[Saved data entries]

=== Section Start ===

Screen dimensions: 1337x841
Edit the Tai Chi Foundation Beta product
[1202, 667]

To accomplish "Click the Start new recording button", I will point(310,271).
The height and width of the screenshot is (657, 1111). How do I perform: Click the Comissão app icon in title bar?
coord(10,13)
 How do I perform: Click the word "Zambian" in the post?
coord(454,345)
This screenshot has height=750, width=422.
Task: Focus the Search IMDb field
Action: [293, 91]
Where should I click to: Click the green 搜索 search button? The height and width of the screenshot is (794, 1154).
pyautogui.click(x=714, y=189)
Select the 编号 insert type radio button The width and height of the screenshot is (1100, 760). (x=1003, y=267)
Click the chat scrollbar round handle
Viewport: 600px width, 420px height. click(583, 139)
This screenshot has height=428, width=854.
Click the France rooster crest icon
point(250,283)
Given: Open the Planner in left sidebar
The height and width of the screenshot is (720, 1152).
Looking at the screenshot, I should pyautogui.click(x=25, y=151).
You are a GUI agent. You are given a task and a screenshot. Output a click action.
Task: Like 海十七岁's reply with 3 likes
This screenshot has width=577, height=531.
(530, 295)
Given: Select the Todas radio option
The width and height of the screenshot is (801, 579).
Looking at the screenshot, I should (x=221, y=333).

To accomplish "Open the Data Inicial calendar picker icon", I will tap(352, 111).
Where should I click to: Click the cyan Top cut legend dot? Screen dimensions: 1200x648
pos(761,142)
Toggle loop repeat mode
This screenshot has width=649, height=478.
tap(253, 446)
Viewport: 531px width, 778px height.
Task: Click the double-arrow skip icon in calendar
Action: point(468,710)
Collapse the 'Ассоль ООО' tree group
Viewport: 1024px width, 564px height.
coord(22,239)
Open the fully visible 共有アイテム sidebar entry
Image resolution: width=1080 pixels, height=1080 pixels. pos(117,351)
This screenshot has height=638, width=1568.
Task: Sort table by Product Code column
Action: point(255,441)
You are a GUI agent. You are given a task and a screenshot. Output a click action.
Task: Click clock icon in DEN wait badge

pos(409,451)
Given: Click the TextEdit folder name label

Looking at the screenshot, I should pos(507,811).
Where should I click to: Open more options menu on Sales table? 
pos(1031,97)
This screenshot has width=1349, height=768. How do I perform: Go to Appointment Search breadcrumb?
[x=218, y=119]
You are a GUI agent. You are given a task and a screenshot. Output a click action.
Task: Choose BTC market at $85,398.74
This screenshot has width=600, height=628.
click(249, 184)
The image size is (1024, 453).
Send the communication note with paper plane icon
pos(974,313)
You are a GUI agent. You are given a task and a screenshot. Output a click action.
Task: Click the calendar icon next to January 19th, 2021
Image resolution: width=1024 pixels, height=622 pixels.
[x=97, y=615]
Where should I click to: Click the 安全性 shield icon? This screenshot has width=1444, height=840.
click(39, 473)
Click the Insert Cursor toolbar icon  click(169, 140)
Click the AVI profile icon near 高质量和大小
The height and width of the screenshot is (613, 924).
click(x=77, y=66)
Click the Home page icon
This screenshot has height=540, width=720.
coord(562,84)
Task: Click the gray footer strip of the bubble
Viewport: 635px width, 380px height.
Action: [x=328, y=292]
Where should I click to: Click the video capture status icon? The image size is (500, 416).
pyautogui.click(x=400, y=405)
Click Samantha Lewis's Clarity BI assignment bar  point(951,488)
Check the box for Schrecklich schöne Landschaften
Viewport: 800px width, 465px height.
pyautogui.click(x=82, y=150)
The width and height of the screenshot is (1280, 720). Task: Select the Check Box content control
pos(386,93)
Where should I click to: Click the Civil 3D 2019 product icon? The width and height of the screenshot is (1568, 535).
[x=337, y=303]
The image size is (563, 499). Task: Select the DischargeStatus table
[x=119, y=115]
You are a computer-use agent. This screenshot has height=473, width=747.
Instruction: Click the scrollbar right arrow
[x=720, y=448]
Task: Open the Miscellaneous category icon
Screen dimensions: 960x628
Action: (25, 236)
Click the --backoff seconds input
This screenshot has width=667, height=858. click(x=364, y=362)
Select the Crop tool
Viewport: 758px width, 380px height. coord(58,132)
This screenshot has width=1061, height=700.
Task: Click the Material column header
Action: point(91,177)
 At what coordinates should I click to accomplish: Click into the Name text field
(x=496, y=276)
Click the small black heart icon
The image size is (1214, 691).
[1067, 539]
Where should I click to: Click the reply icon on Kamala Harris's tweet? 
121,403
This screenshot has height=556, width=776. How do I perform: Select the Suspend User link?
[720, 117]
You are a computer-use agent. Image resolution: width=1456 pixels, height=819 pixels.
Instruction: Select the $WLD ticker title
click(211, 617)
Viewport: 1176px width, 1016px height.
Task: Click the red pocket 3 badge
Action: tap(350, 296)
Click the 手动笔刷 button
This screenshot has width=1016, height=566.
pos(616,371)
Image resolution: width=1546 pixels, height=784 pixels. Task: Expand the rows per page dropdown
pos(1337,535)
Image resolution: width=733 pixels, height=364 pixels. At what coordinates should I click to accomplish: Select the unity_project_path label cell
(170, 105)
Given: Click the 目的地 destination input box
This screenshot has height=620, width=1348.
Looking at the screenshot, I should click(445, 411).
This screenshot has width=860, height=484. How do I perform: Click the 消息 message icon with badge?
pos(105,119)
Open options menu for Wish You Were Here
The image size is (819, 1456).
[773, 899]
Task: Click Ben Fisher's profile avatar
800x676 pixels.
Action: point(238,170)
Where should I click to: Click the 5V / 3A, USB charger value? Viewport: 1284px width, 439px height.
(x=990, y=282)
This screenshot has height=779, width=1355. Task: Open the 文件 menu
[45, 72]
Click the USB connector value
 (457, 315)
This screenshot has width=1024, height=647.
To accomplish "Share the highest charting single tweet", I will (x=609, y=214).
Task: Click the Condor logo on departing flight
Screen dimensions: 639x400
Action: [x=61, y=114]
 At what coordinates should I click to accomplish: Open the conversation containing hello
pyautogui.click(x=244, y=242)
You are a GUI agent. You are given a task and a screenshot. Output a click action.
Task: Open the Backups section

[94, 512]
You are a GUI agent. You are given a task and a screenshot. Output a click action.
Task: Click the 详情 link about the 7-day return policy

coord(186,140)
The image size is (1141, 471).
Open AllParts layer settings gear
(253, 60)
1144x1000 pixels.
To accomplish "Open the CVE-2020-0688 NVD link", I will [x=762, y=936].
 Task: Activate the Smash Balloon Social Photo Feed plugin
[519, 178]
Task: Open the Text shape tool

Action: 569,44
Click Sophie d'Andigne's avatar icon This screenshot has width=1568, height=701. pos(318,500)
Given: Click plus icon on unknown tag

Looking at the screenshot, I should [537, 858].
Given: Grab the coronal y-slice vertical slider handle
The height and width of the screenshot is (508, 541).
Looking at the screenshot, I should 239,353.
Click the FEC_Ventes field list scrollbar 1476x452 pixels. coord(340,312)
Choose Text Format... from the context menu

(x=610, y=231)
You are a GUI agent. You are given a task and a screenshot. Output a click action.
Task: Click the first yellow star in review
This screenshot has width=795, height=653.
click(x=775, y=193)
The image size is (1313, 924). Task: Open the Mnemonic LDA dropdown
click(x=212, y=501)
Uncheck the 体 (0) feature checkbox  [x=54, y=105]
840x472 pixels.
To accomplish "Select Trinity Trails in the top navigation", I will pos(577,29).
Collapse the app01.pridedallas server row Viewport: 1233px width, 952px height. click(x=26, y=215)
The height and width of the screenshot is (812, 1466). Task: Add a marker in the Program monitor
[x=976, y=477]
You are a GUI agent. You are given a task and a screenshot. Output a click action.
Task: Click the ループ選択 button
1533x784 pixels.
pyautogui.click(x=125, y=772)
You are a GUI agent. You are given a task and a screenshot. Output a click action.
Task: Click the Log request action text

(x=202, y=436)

=== Section End ===

## The problem
When you reach the line containing "The image size is (1141, 471)." in the data above, start copying exactly, and stop after the line containing "Task: Click the first yellow star in review".

## Result for this task
The image size is (1141, 471).
Open AllParts layer settings gear
(253, 60)
1144x1000 pixels.
To accomplish "Open the CVE-2020-0688 NVD link", I will [x=762, y=936].
 Task: Activate the Smash Balloon Social Photo Feed plugin
[519, 178]
Task: Open the Text shape tool

Action: 569,44
Click Sophie d'Andigne's avatar icon This screenshot has width=1568, height=701. pos(318,500)
Given: Click plus icon on unknown tag

Looking at the screenshot, I should [537, 858].
Given: Grab the coronal y-slice vertical slider handle
The height and width of the screenshot is (508, 541).
Looking at the screenshot, I should 239,353.
Click the FEC_Ventes field list scrollbar 1476x452 pixels. coord(340,312)
Choose Text Format... from the context menu

(x=610, y=231)
You are a GUI agent. You are given a task and a screenshot. Output a click action.
Task: Click the first yellow star in review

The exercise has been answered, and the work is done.